In this article, we will discuss about Gefitinib (Dosage). So, let’s get started.
Gefitinib is indicated for the first-line treatment of patients with metastatic non-small cell lung cancer (NSCLC) whose tumors have epidermal growth factor receptor (EGFR) exon 19 deletions or exon 21 (L858R) substitution mutations as detected by an FDA-approved test.
Limitation of Use: Safety and efficacy of Gefitinib have not been established in patients with metastatic NSCLC whose tumors have EGFR mutations other than exon 19 deletions or exon 21 (L858R) substitution mutations.
Select patients for the first-line treatment of metastatic NSCLC with Gefitinib based on the presence of EGFR exon 19 deletions or exon 21 L858R mutations in their tumor or plasma specimens. If these mutations are not detected in a plasma specimen, test tumor tissue if feasible.

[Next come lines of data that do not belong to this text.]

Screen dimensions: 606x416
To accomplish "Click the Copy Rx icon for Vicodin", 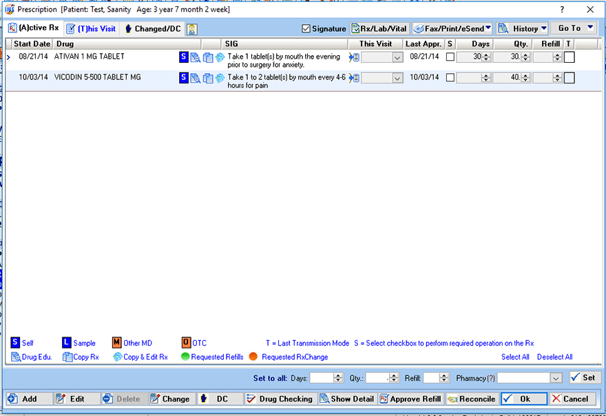I will pyautogui.click(x=207, y=77).
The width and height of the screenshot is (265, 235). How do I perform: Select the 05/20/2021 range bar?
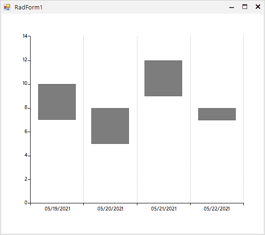click(110, 126)
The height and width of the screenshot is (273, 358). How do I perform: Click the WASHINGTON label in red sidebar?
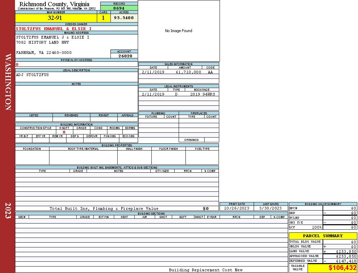[x=8, y=82]
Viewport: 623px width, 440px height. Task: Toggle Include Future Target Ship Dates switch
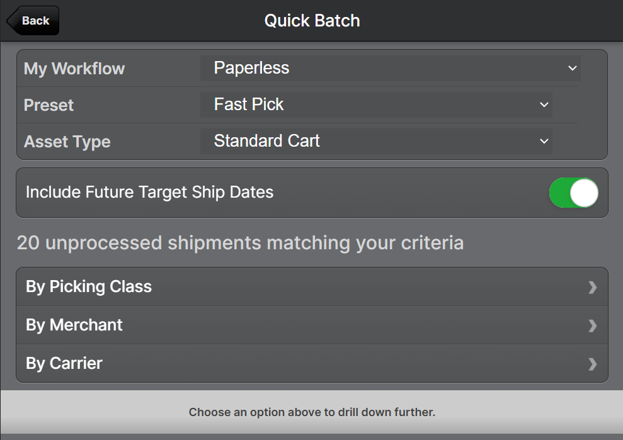point(573,193)
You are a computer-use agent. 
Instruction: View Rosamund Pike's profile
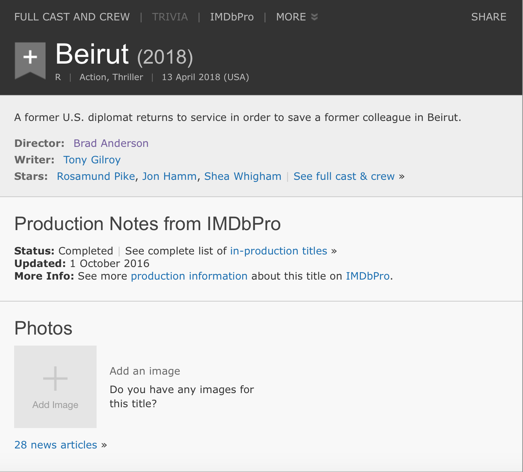point(96,176)
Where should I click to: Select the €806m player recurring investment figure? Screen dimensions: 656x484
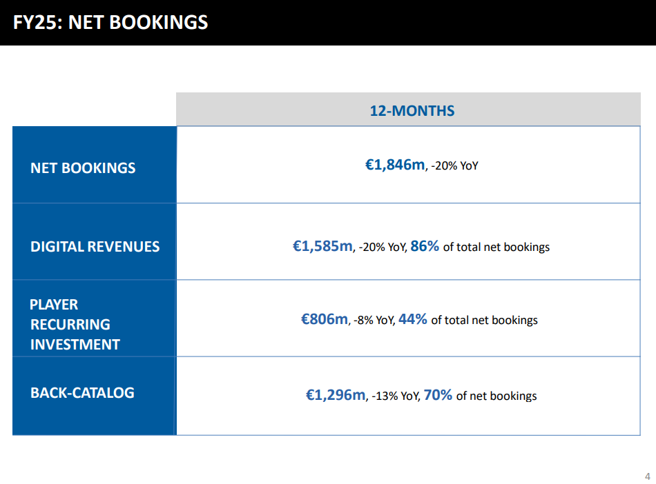(325, 319)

The recommended dose of Gefitinib is 250 mg orally once daily with or without food until disease progression or unacceptable toxicity.
Do not take a missed dose within 12 hours of the next dose.
Warnings and Precautions
• Interstitial lung disease (ILD): ILD occurred in patients taking Gefitinib. Withhold Gefitinib for worsening of respiratory symptoms. Discontinue Gefitinib if ILD is confirmed.
• Hepatotoxicity: Obtain periodic liver function testing. Withhold Gefitinib for Grade 2 or higher for ALT and/or AST elevations. Discontinue for severe hepatic impairment.
• Gastrointestinal perforation: Discontinue Gefitinib for gastrointestinal perforation.
• Diarrhea: Withhold Gefitinib for Grade 3 or higher diarrhea.
• Ocular Disorders including Keratitis: Withhold Gefitinib for signs and symptoms of severe or worsening ocular disorders including keratitis. Discontinue for persistent ulcerative keratitis.
• Bullous and Exfoliative Skin Disorders: Withhold Gefitinib for Grade 3 or higher skin reactions or exfoliative conditions.
• Embryo-fetal Toxicity: Can cause fetal harm. Advise of potential risk
to a fetus and use of effective contraception.